Trio d’enfer, Marlène Saldana, Jonathan Drillet et Rebeka Warrior revisitent avec brio un des plus gros bides hollywoodiens, Showgirls de Paul Verhoeven. Une ode au métier d’actrice.

Longues jambes gainées de bas pailletés, chevelure blonde en cascade bouclée, juste-au-corps moulant un corps parfaitement sculpté, langue léchant une barre de pole dance, Elisabeth Berkley est à jamais enfermée dans le rôle de Nomi Malone, cette jeune fille naïve rêvant de conquérir Las Vegas, d’être la nouvelle Showgirl à la mode. Carrière brisée net, descente aux enfers, le bide retentissant du sulfureux long-métrage de Paul Verhoeven lui a été fatal. Avec tendresse et humour burlesques, l’inénarrable Marlène Saldana dévore à pleines dents les restes de la starlette pour se vêtir de sa dépouille et lui offrir une renaissance, une gloire a posteriori. Attention, les yeux, le show est sans limite, la performance totalement débridée ! Vêtue d’une robe fourreau noir et rose, qui rappelle l’affiche du film, maquillée à outrance, la comédienne apparaît sublimement chic sous les feux des projecteurs. On est au Stardust, un hôtel-casino branché de Las Vegas. C’est l’effervescence. Il manque une danseuse pour le show topless du soir. Tony Moss, le manager du lieu, cherche la perle rare, celle qui fera fantasmer ces messieurs. Le ton gouailleur, l’esprit au niveau de la ceinture, il n’a pas son pareil – lourdingue – pour attirer la poulette, la façonner à l’image du lieu, un peu ring et pas mal cul. Loin de se laisser démonter, la performeuse irradie la scène, avale l’espace autour d’elle pour mieux le tailler à sa démesure, le transformer en cabaret underground, en salle de peep-show. Mots susurrés, mouvements clairement licencieux, elle se glisse dans la peau de Marty, Crystal, Nomi… rejoue les scènes devenues depuis cultes, transcende le nanard érotico-graveleux sorti sur les écrans en 1995 en une œuvre protéiforme délirante. 

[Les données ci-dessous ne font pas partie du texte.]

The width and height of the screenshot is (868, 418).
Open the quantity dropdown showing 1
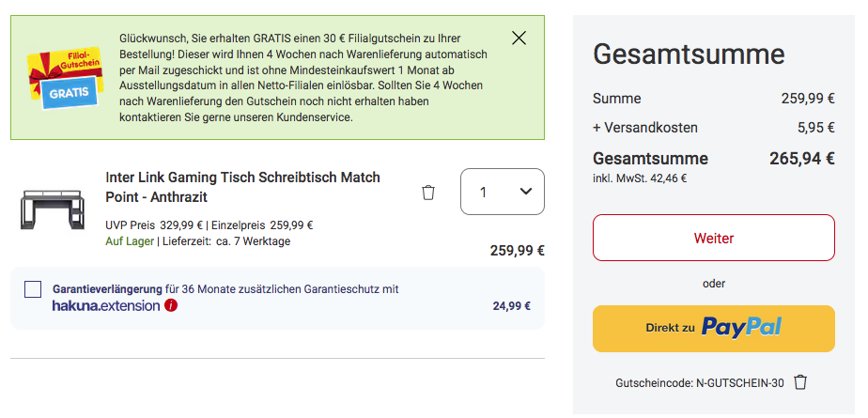(502, 192)
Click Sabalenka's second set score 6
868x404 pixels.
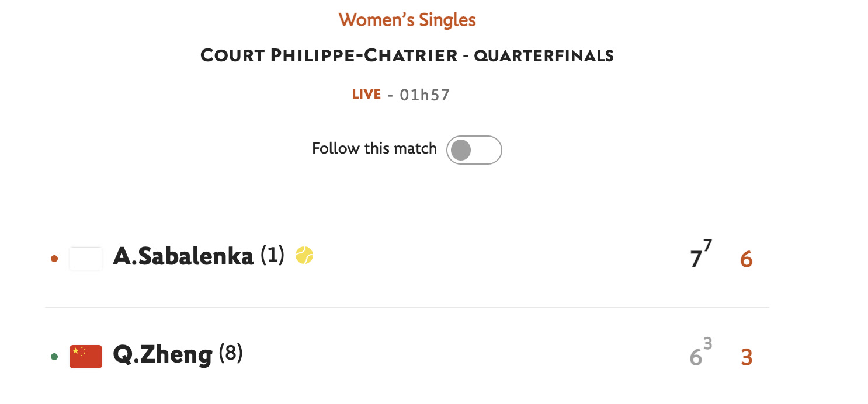(746, 259)
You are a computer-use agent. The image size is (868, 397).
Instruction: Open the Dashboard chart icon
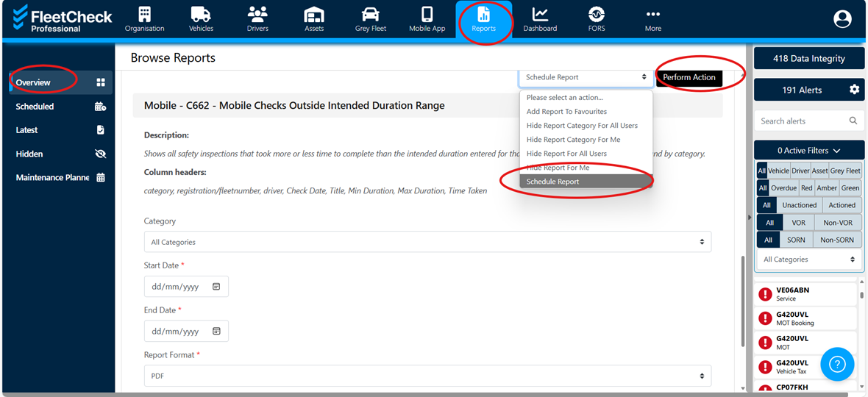[540, 15]
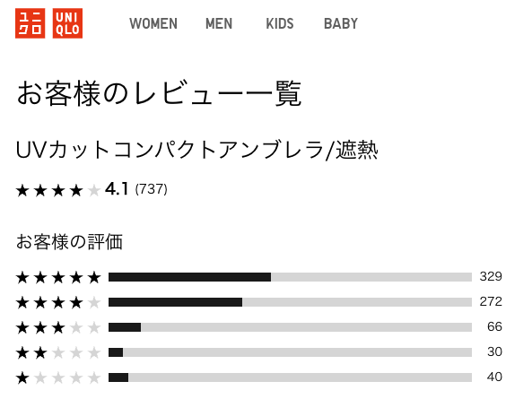Click the three-star bar showing 66 reviews
532x399 pixels.
coord(290,327)
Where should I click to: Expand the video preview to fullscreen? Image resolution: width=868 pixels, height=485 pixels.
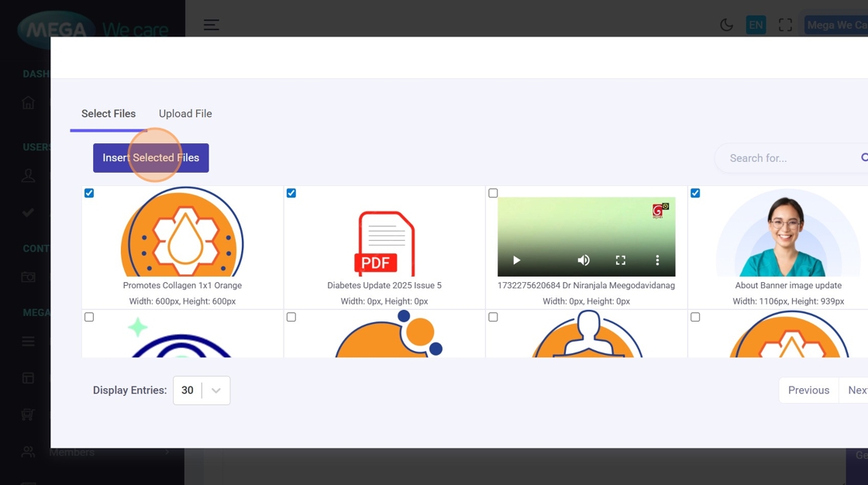[x=620, y=260]
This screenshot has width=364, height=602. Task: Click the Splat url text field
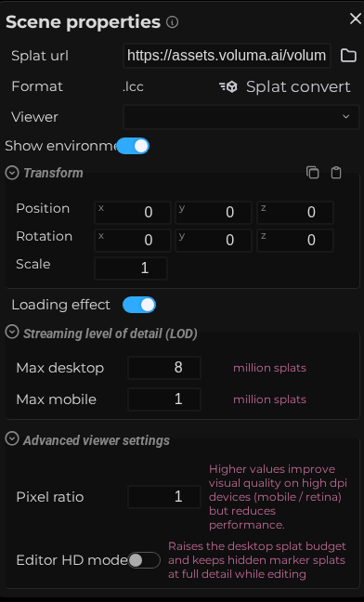click(227, 56)
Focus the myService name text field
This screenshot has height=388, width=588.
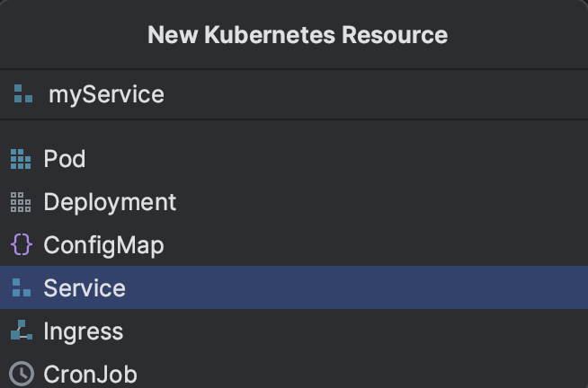point(106,94)
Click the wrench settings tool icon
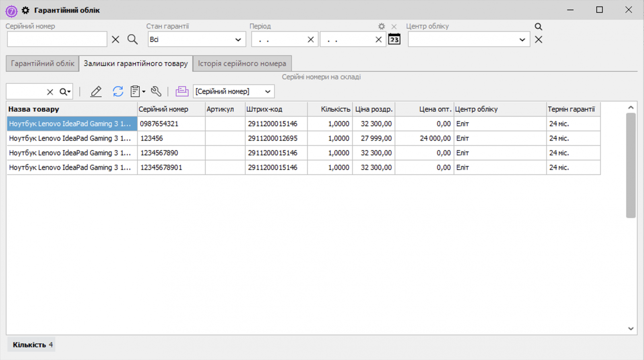Image resolution: width=644 pixels, height=360 pixels. pyautogui.click(x=156, y=92)
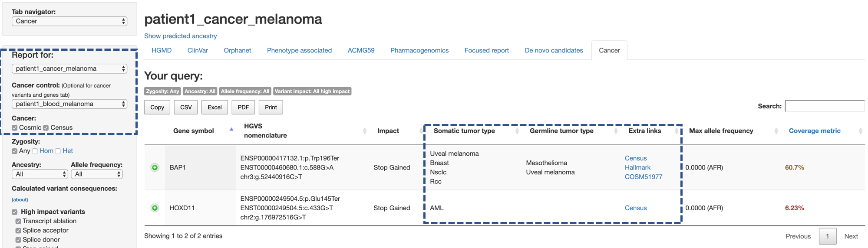Open the Cancer control patient1_blood_melanoma dropdown
The image size is (868, 248).
coord(69,104)
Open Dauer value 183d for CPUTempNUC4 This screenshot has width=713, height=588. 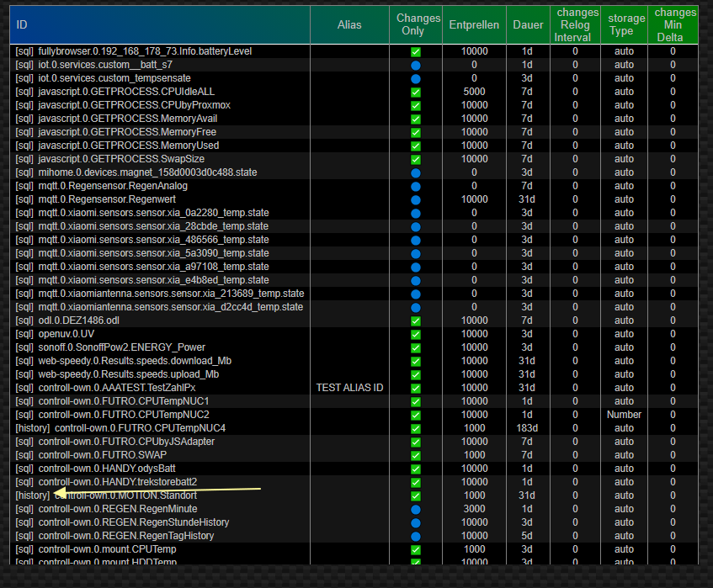[527, 428]
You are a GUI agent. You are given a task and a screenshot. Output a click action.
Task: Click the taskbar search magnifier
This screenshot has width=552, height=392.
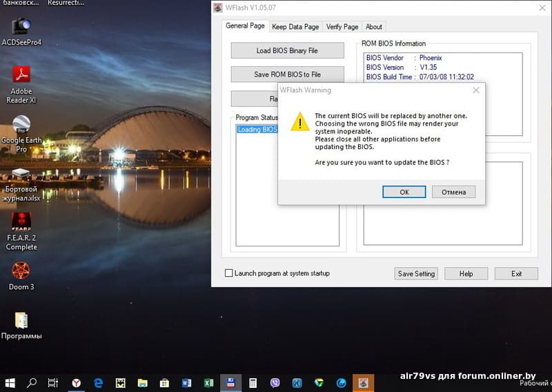32,382
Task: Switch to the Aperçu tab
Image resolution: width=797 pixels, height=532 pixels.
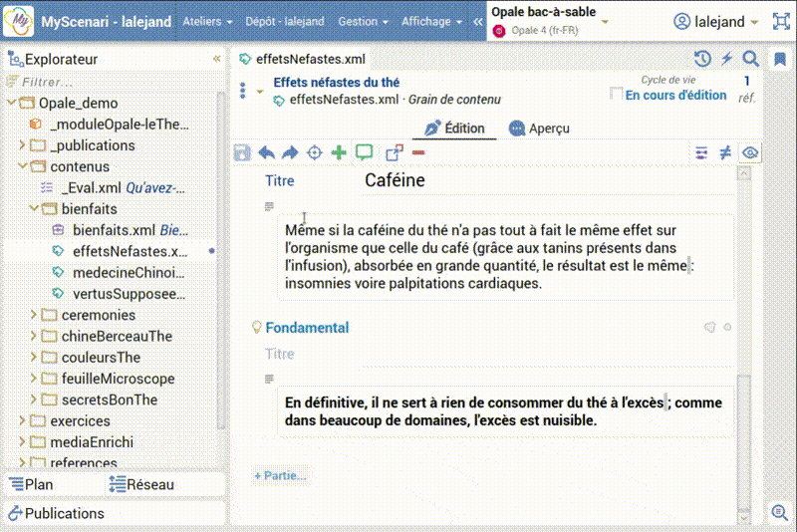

Avec son complice de longue date, Jonathan Drillet, Marlène Saldana ne se contente pas d’adapter au plateau de manière linéaire le scénario de Verhoeven, mais imagine un récit kaléidoscopique totalement baroque où s’épanouit l’histoire de Nomi Malone, personnage principal de Showgirls, prête à tout, même vendre son âme au diable, pour réussir. Faisant feu de tout bois, s’affranchissant des codes, lâchant la bride à toutes les bien-pensances, les deux artistes, accompagnés à la sono par Rebeka Warrior, dressent un portrait des plus lucides du métier d’actrice. Tout à tour, aveuglées par le strass, portées au pinacle, déchues en un rien de temps de leur piédestal, elles sont étonnantes, sublimes, troublantes. En leur rendant hommage à travers cette fresque qui a jeté toute pudeur aux orties, Saldana and Co signent une œuvre inclassable, follement jubilatoire, un moment aussi décadent qu’extravagant.

Showgirl de Jonathan Drillet et Marlène Saldana. Chaillot-Théâtre national de la Danse, du 8 au 11 mars.